O quadro não é mais animador no que diz respeito à biodiversidade. Realizada há nove meses em Hyderabad (Índia), a última COP da Convenção sobre Diversidade Biológica (COP-11) também não obteve avanços graças à falta de consenso sobre quem vai financiar os programas de proteção da fauna e da flora. Sobre a perda da biodiversidade, a ONU sequer dispõe de dados suficientes para a apresentação de um diagnóstico completo, embora diversos estudos realizados por alguns governos nacionais apontem para a extinção ou a drástica diminuição populacional de milhares de espécies em todos os continentes. Segundo a Organização das Nações Unidas para Alimentação e Agricultura (FAO, na sigla em inglês), um novo dado alarmante é que a perda da biodiversidade já chega a 22% também entre os animais domesticados pelo homem, como gado, cabras, ovelhas, cavalos e até mesmo camelos.

Para ao menos saber com mais precisão a quantas anda a perda da biodiversidade em todo o planeta, a ONU criou há dois anos a Plataforma Intergovernamental para a Biodiversidade e Serviços de Ecossistemas (IPBES, na sigla em inglês), que reúne especialistas de diversos países.
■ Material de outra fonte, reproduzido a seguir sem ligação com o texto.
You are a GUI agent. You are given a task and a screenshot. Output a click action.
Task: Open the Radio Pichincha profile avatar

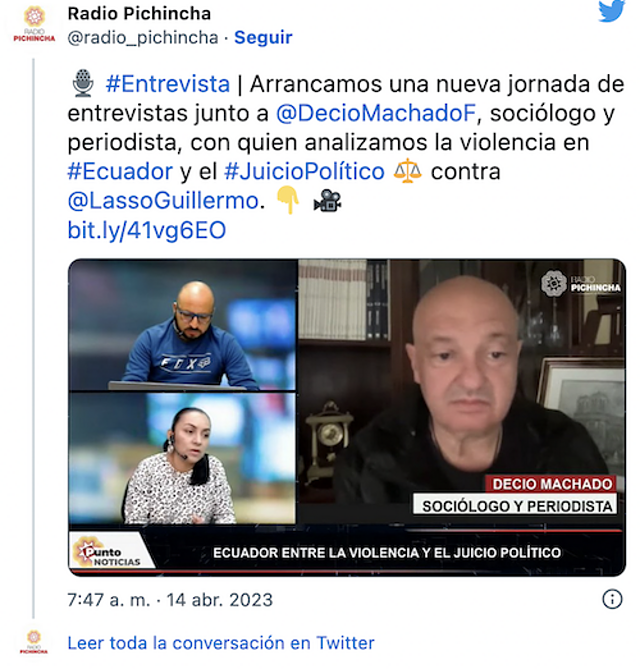(34, 24)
O novo fórum funciona nos mesmos moldes do Painel Intergovernamental sobre Mudanças Climáticas (IPCC), que ganhou fama ao revelar os detalhes alarmantes do processo de aquecimento global em curso. O primeiro relatório do IPBES será divulgado durante a COP-12, prevista para acontecer no ano que vem em Seul, na Coreia do Sul.

No que diz respeito à biodiversidade, as necessidades mais urgentes reconhecidas pela ONU estão estabelecidas em dois documentos. As Metas de Aichi são um conjunto de 20 objetivos de longo prazo voltados à redução da perda da biodiversidade que devem ser alcançados até 2020. As metas foram organizadas em cinco temas: ataque às causas básicas da perda de recursos naturais, promoção do uso sustentável dos recursos, fomento da diversidade genética, aumento da proteção de florestas e aumento da proteção dos ambientes marinhos.

Outro instrumento da CDB é o Protocolo de Nagoya, que estabelece regras para o acesso a recursos genéticos – como princípios ativos encontrados em animais ou plantas tropicais usadas em medicamentos e cosméticos – e formas de compartilhar os benefícios garantidos por sua exploração comercial entre empresas, povos indígenas e governos. No entanto, apenas cinco países ratificaram o documento até agora, sendo que são necessárias 92 assinaturas para torná-lo vigente. A meta da ONU é que o Protocolo de Nagoya esteja em pleno funcionamento até 2015. O Brasil, que ainda não assinou o documento, se comprometeu a fazê-lo, mas ainda depende do aval do Congresso Nacional, onde o protocolo aguarda para ser analisado desde o final do ano passado.

Desertificação

Já a próxima Conferência das Partes da Convenção de Combate à Desertificação (COP-11) será realizada em setembro em Windhoek, na Namíbia. Deter o avanço das áreas áridas e semi-áridas do planeta, segundo o estudo do Pnuma, foi um dos objetivos da ONU que conseguiu “pouco ou nenhum avanço”, sobretudo no continente africano. Nesse caso, mais uma vez, os países não chegam a um consenso sobre como se dará o financiamento das ações de combate à desertificação.

O Brasil, assim como outros países emergentes, defende que seja estabelecido um plano de cooperação técnica que possa ajudar os países pobres, maiores afetados pela desertificação, a enfrentar o problema. Na COP-10, realizada em Changwon (Coréia do Sul), o governo brasileiro apresentou projetos de manejo florestal e de agroecologia desenvolvidos na Caatinga para enfrentar à desertificação.